In 2005, KBW was the eighth largest trader of Nasdaq-100 financial stocks—greater than Goldman Sachs and Bear Stearns, despite having only 430 employees. For 2004 and 2005 the firm's investment bank was the No.1 ranked financial services M&A advisor and IPO manager globally, having advised on deals totaling $39 billion in 2005. The firm also ranked No.1 in five of their seven specialist research categories in a survey by Institutional Investor in December 2005.

In 2006, KBW completed a $143 million initial public offering. KBW shares closed 28% above the offering price on their first day of trading. The firm was traded on the NYSE under the ticker 'KBW'. The joint bookrunners for the initial public offering were Keefe, Bruyette & Woods, Inc. and Merrill Lynch. As of the end of 2010, KBW employees owned approximately one-third of the stock in the firm.

=== Merger with Stifel ===
On 5 November 2012, Stifel Financial announced they would be acquiring KBW in its entirety for $575 million. KBW was the third bank to merge with Stifel since 2010 as part of Stifel's efforts to become the pre-eminent middle-market investment bank. The merger was completed on 15 February 2013. Keefe, Bruyette & Woods retained its own identity as a specialist in financial services operating under the Stifel umbrella, and Thomas Michaud retained his role as chief executive officer of KBW and was made a member of Stifel's Institutional Group Management Committee.

Michaud was also later made co-head of Institutional Equities and Advisory with Stifel.

== Operations ==
KBW operates as a Stifel subsidiary focused on the financial services sector. Following the 2013 close of its acquisition by Stifel, KBW continued as a business unit under the Keefe, Bruyette & Woods broker-dealer unit.

Thomas Michaud is chief executive of the KBW business, having been with the firm for 40 years. Michaud has advised the United States Congress on FDIC policy with respect to bank failures, and is a frequent contributor on financial news programs.

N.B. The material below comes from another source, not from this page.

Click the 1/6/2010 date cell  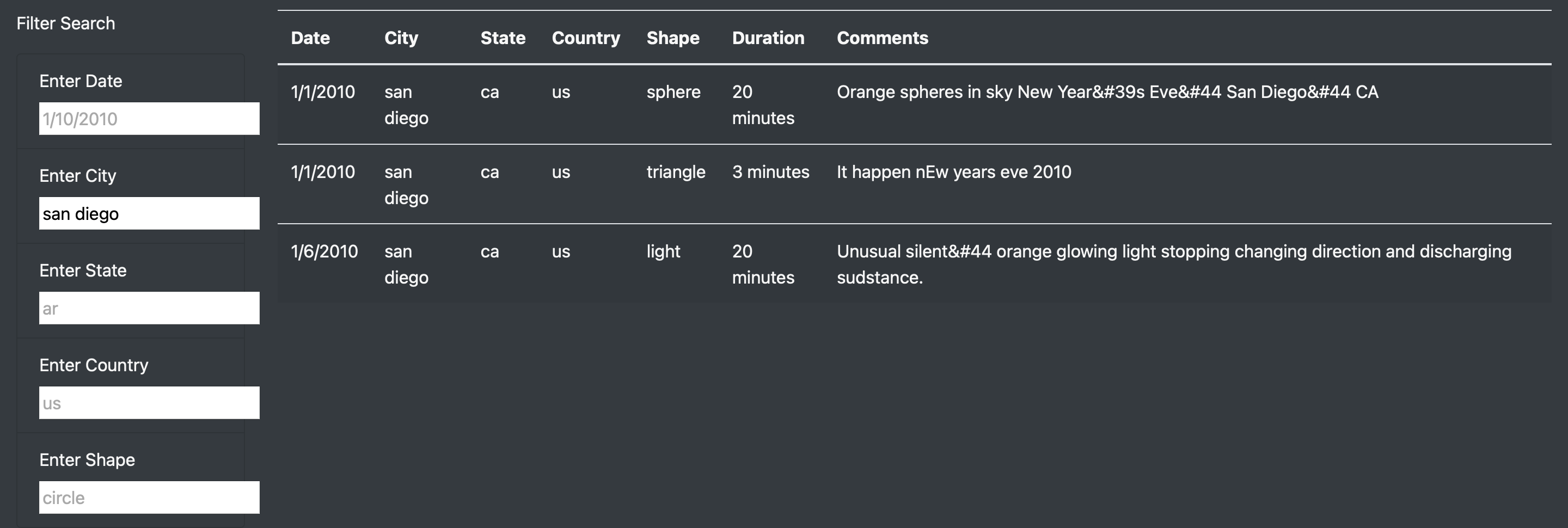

=== Investment banking and capital markets ===
KBW provides advisory and capital-markets services to financial-services companies, including mergers and acquisitions, capital raising, underwriting, and related advisory work.

KBW’s investment banking practice has been the top M&A advisor for financial institution transactions since 2000, as measured by total deal volume. Over the last five years, KBW has advised on a total of 118 Financial Institution transactions for a total of approximately $77 billion in deal value. KBW ranked first in bank-and-thrift M&A by deal value in 2025, with a 74% market share.

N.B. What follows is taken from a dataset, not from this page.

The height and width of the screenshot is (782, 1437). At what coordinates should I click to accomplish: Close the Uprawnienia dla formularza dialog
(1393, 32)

KBW's Capital Markets Department operates in the North American and European securities markets, offering equity, equity-linked, debt, and balance sheet management products, and provides advice and guidance through every phase of the transaction process. Since 2018, KBW’s Capital Markets Department captured 71% of the market share in its sector. Over the last five years, KBW has underwritten 437 deals worth a total of $18 billion.

The firm operates multiple banking indices tracking valuations of different regional and global banks. The first index started in 1991 was the original benchmark of the performance of the banking sector.

=== Research and trading ===
KBW’s research and trading business has been closely associated with its focus on financial-services companies. The firm began as a research boutique, and its research on financial-services companies helped support its trading and advisory businesses. Equity-sales commissions were also a significant revenue source before the Stifel acquisition.

In 2025, KBW’s Midcap Banks research team, Consumer Finance research team, FIG Specialist Sales team, and FIG Corporate access team were ranked #1 in Extel’s 2025 All-America rankings. KBW’s Life Insurance and Non-Life Insurance teams were ranked as runners-up.

KBW and Nasdaq maintain a family of financial-sector indexes, including the KBW Nasdaq Bank Index, which began on October 21, 1991, and tracks leading publicly traded U.S. banks and thrifts.